Brief ▸ Write out every line of the items below again, requests included, but omit the pictures. Shift each coordinate in the answers by -19.

(Position data for words and items)
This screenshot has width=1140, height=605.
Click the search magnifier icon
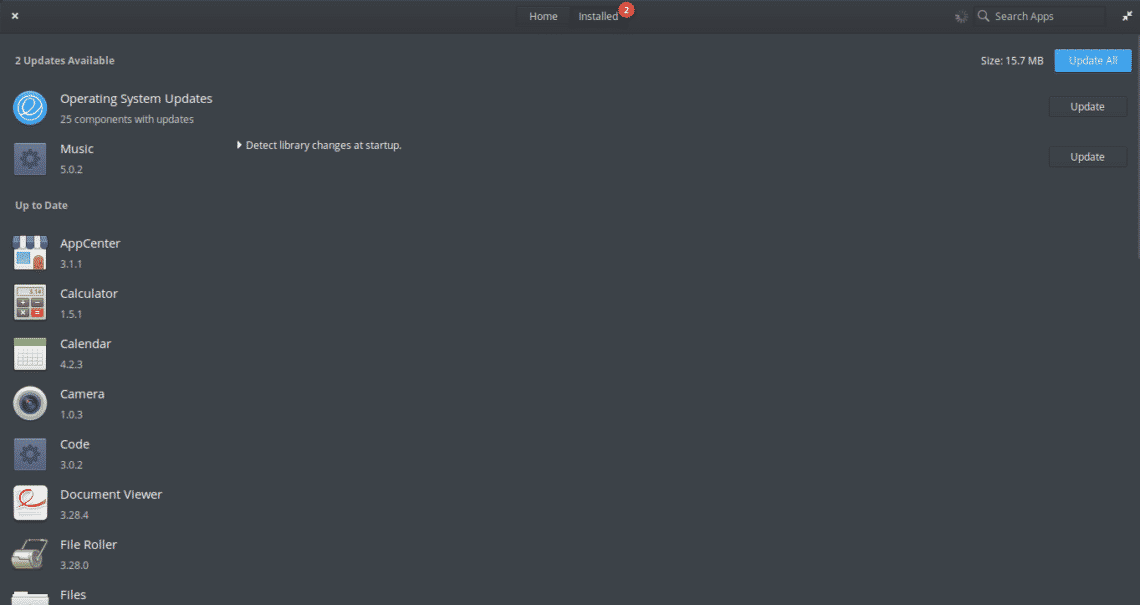(983, 16)
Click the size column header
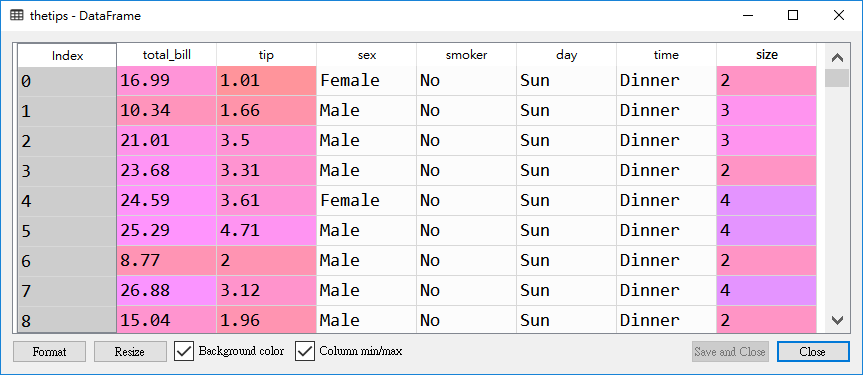 click(766, 55)
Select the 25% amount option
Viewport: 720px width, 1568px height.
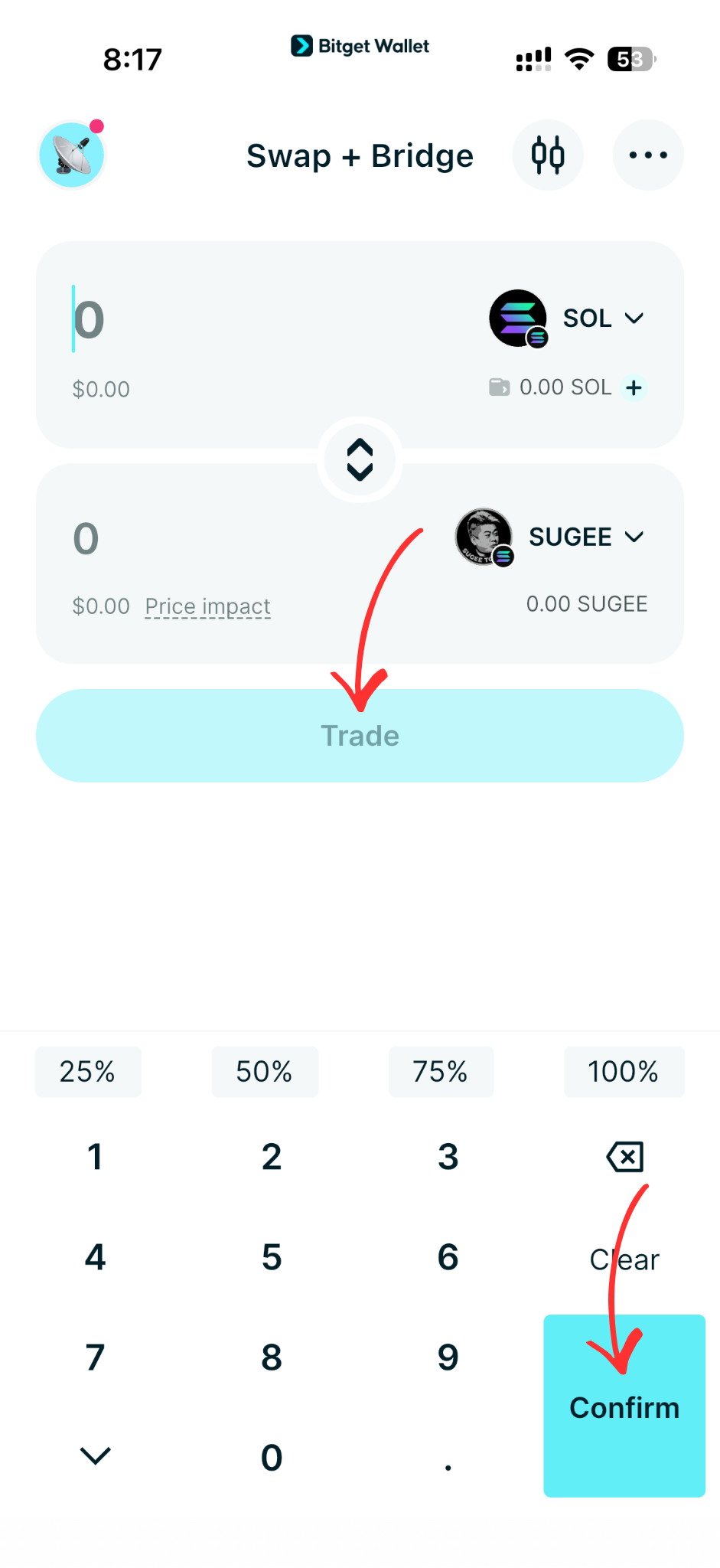(87, 1071)
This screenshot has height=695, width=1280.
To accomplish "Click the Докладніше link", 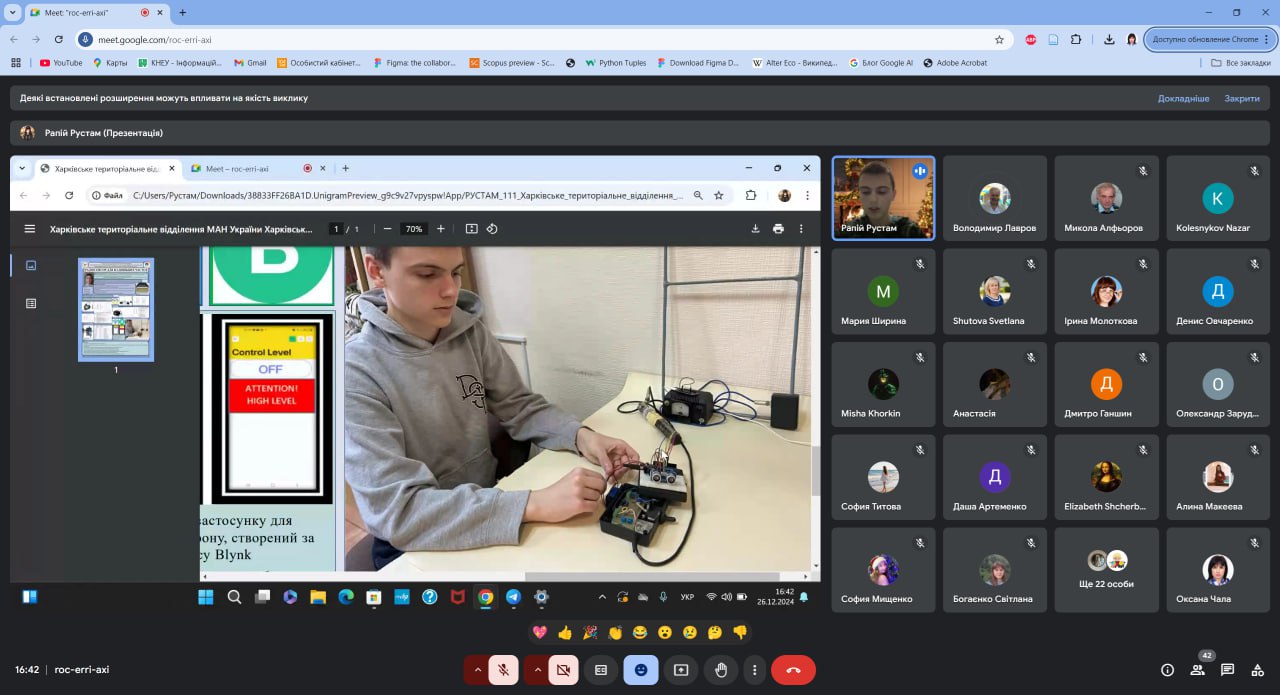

The result ▸
This screenshot has width=1140, height=605.
Click the search magnifier icon
(964, -3)
Click the size column header
 click(747, 36)
Select the 25% amount option
Viewport: 720px width, 1568px height.
(68, 1052)
This screenshot has height=695, width=1280.
To accomplish "Click the Докладніше link", 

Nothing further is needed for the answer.